A Practical Introduction to Deep Learning with Caffe and Python

Deep learning is the new big trend in machine learning. It had many recent successes in computer vision, automatic speech recognition and natural language processing.

The goal of this blog post is to give you a hands-on introduction to deep learning. To do this, we will build a Cat/Dog image classifier using a deep learning algorithm called convolutional neural network (CNN) and a Kaggle dataset.

This post is divided into 2 main parts. The first part covers some core concepts behind deep learning, while the second part is structured in a hands-on tutorial format.

In the first part of the hands-on tutorial (section 4), we will build a Cat/Dog image classifier using a convolutional neural network from scratch. In the second part of the tutorial (section 5), we will cover an advanced technique for training convolutional neural networks called transfer learning. We will use some Python code and a popular open source deep learning framework called Caffe to build the classifier. Our classifier will be able to achieve a classification accuracy of 97%.

By the end of this post, you will understand how convolutional neural networks work, and you will get familiar with the steps and the code for building these networks.
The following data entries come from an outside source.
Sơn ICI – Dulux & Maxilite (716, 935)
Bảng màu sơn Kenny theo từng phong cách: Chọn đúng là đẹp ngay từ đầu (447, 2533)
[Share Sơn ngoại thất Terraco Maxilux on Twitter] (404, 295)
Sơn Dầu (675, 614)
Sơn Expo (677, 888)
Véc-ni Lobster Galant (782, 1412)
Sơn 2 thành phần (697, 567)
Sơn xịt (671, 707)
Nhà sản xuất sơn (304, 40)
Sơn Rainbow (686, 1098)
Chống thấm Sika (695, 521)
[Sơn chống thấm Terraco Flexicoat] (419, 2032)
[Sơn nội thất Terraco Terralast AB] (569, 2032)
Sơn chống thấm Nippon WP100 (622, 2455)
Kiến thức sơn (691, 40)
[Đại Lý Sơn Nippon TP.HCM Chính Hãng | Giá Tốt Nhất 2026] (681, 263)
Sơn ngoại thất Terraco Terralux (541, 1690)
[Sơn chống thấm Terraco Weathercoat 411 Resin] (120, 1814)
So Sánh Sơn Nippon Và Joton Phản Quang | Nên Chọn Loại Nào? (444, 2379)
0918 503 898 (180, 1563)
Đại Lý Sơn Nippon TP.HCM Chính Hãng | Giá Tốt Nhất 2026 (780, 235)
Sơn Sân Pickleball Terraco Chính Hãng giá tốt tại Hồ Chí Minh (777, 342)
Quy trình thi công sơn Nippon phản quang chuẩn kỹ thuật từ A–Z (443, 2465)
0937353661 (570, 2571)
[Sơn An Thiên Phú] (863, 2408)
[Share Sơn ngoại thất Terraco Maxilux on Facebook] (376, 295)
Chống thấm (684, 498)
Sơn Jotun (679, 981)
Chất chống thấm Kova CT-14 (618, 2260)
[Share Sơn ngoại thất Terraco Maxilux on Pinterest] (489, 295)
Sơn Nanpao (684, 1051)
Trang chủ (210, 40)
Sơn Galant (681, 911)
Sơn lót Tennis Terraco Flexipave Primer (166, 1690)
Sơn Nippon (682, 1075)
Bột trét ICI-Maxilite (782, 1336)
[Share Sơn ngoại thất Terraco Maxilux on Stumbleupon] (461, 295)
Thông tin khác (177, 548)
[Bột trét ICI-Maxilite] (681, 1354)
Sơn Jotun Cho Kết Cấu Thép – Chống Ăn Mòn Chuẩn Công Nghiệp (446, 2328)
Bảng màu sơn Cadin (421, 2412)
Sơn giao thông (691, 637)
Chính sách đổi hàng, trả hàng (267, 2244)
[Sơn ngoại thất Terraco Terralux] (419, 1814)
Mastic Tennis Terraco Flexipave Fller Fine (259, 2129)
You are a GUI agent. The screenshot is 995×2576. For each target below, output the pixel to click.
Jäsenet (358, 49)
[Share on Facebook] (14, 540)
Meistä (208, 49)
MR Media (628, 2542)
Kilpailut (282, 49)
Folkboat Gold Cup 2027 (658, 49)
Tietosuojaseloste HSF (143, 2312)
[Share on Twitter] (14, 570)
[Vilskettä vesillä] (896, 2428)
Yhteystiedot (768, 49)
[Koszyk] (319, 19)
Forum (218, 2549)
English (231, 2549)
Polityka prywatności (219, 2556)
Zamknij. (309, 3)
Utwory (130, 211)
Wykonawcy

The source code for this tutorial can be found in this github repository.

1. Problem Definition

In this tutorial, we will be using a dataset from Kaggle. The dataset is comprised of 25,000 images of dogs and cats.

Our goal is to build a machine learning algorithm capable of detecting the correct animal (cat or dog) in new unseen images.

In Machine learning, this type of problems is called classification.

2. Classification using Traditional Machine Learning vs. Deep Learning

Classification using a machine learning algorithm has 2 phases:

  • Training phase: In this phase, we train a machine learning algorithm using a dataset comprised of the images and their corresponding labels.
  • Prediction phase: In this phase, we utilize the trained model to predict labels of unseen images.

The training phase for an image classification problem has 2 main steps:

  1. Feature Extraction: In this phase, we utilize domain knowledge to extract new features that will be used by the machine learning algorithm. HoG and SIFT are examples of features used in image classification.
  2. Model Training: In this phase, we utilize a clean dataset composed of the images' features and the corresponding labels to train the machine learning model.

In the predicition phase, we apply the same feature extraction process to the new images and we pass the features to the trained machine learning algorithm to predict the label.

The main difference between traditional machine learning and deep learning algorithms is in the feature engineering. In traditional machine learning algorithms, we need to hand-craft the features. By contrast, in deep learning algorithms feature engineering is done automatically by the algorithm. Feature engineering is difficult, time-consuming and requires domain expertise. The promise of deep learning is more accurate machine learning algorithms compared to traditional machine learning with less or no feature engineering.

3. A Crash Course in Deep Learning

Deep learning refers to a class of artificial neural networks (ANNs) composed of many processing layers. ANNs existed for many decades, but attempts at training deep architectures of ANNs failed until Geoffrey Hinton's breakthrough work of the mid-2000s. In addition to algorithmic innovations, the increase in computing capabilities using GPUs and the collection of larger datasets are all factors that helped in the recent surge of deep learning.

3.1. Artificial Neural Networks (ANNs)

Artificial neural networks (ANNs) are a family of machine learning models inspired by biological neural networks.

Artificial Neural Networks vs. Biological Neural Networks

Biological Neurons are the core components of the human brain. A neuron consists of a cell body, dendrites, and an axon. It processes and transmit information to other neurons by emitting electrical signals. Each neuron receives input signals from its dendrites and produces output signals along its axon. The axon branches out and connects via synapses to dendrites of other neurons.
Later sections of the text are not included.